The investigation into wider UK university relations with Chinese defence-linked companies found that Imperial had accepted the most money of any UK institution since 2015, the next most being the University of Cambridge at £46 million.
Imperial College alone has accepted 23% of the £240 million Chinese-sourced funding received by UK institutions since 2015.
The £5 million from US-sanctioned companies was received for research into aerospace materials, from a total of three Chinese military-linked bodies.
Imperial also topped the chart of ‘top collaborators’, with 945 Imperial academics having collaborated with Chinese military universities since 2015, more than any other UK institution.
Chinese international policy specialist Martin Thorley said “The findings appear to demonstrate some sector-wide failings in terms of checks on donations and research partners”. He added that collaboration on research with clear military applications demonstrated “outright recklessness by the British institutions involved”.

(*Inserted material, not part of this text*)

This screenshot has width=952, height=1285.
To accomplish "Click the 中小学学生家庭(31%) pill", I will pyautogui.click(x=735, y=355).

Guidance around international research collaboration is just that, meaning no such work is illegal. Institutions are asked to determine whether their partners pose ethical or security concerns, however, the wording is relatively vague.
The guidance is dispensed by the Centre for the Protection of National Infrastructure (CPNI), a branch of MI5. The CPNI urges institutions to consider the reputational risks of such collaborations. These risks may include front page articles on the topic in said institution’s student newspaper.

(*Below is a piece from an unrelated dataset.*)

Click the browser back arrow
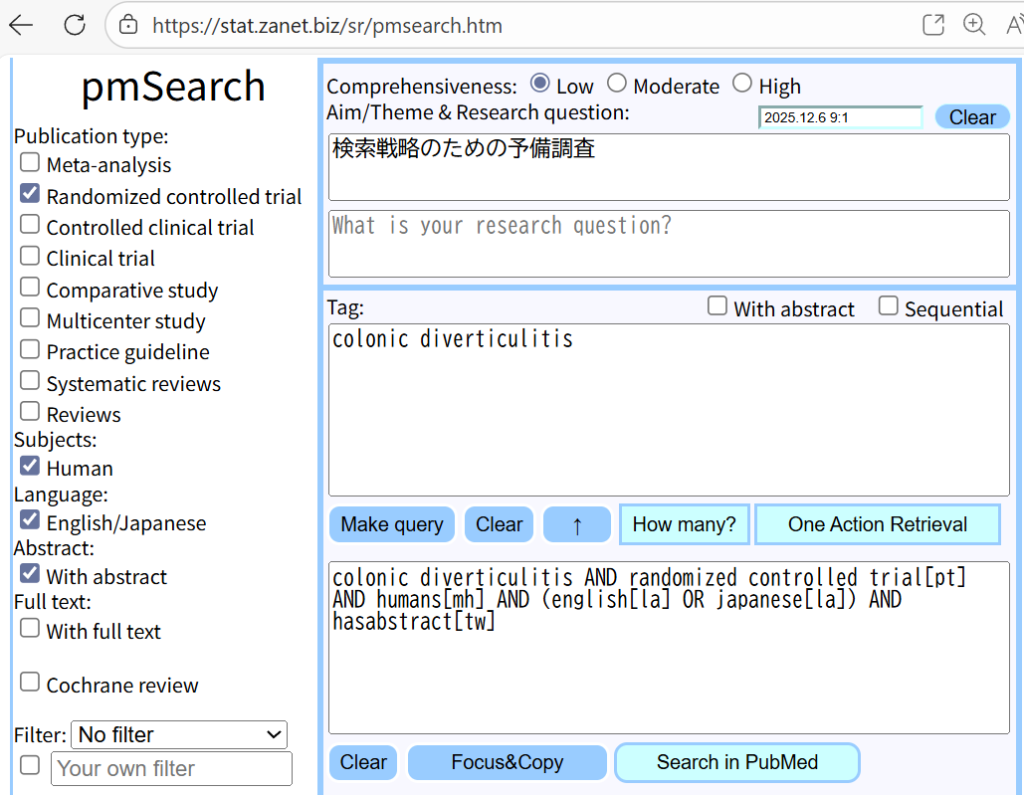The image size is (1024, 795). pos(21,26)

Research is approved on the basis of its use in civilian applications. CPNI guidance highlights the dangers of “duel use” technology, which can be developed under the guise of a civilian technology but then redeployed for military use.

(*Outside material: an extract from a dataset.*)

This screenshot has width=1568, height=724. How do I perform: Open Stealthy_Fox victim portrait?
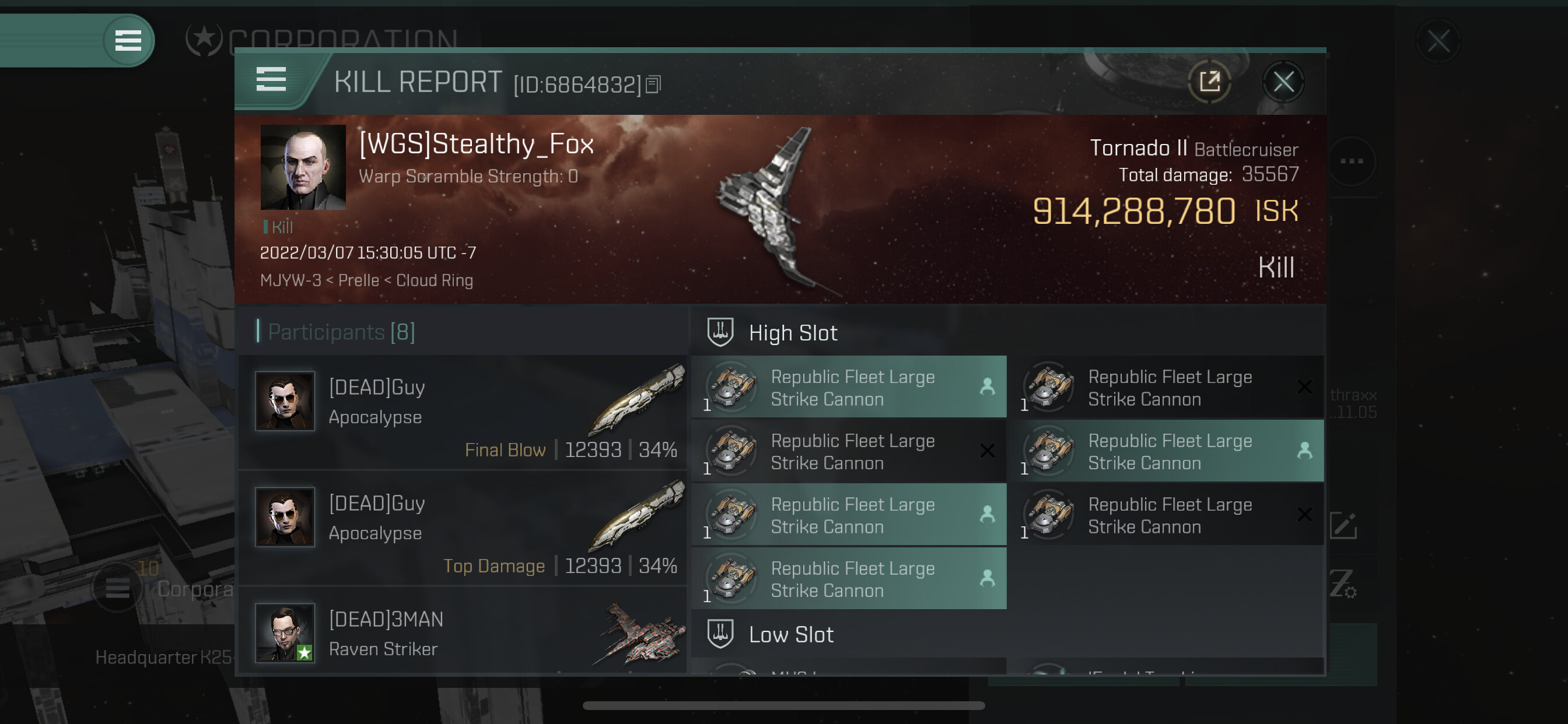(303, 167)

An Imperial spokesperson said “These projects are fundamental scientific research, carried out with partners and collaborators around the world and research findings are shared openly. All partnerships and collaborations at Imperial undergo thorough scrutiny and are regularly reviewed, working closely and regularly with the appropriate Government departments, with our commitments to UK national security given the utmost importance”.
Felix understands that Imperial College does not carry out classified research.
Some examples of sector-wide collaboration are fairly brazen. One University of Southampton professor has reportedly co-authored 18 papers with a Chinese scientist who designs warheads.
Chinese research institutions of concern usually fall within the group of Seven Sons universities, which have strong and indiscrete connections to the People’s Liberation Army (PLA).
Other funding sources of concern include Huawei, the Chinese telecoms giant which Imperial has consistently received flack for in the media and from Imperial College Union. In January 2021, Imperial College Union’s council voted to condemn the association of Imperial with Huawei on the grounds of human rights abuses committed against the Uyghur minority by the Chinese government, and Huawei’s suspected involvement in this persecution through the development of AI technology to track Uyghurs.
Huawei remain the primary funding body for Imperial College’s Venture Catalyst challenge. The College also has £1.77 million invested in Tencent holdings, who Felix has found to have filed patents for facial recognition technology which touted improved accuracy on the identification of “minority groups, such as Uighurs... and black people”. The patent also described Uighurs as “special”.
Imperial received around 25% of the £20 million from companies sanctioned by the US.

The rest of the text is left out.